■ Entries supplied ■

:::::

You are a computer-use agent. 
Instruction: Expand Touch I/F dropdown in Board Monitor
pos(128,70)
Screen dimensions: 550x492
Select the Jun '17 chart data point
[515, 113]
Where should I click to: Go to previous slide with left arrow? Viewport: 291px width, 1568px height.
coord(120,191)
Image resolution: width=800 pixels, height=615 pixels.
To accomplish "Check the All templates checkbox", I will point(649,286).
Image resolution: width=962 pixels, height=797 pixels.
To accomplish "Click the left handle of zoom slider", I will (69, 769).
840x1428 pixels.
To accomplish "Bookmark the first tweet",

:::::

■ Problem ■
The job here is to find each line above with the word "pixels" and copy it.

■ Exercise response ■
Image resolution: width=800 pixels, height=615 pixels.
Image resolution: width=962 pixels, height=797 pixels.
840x1428 pixels.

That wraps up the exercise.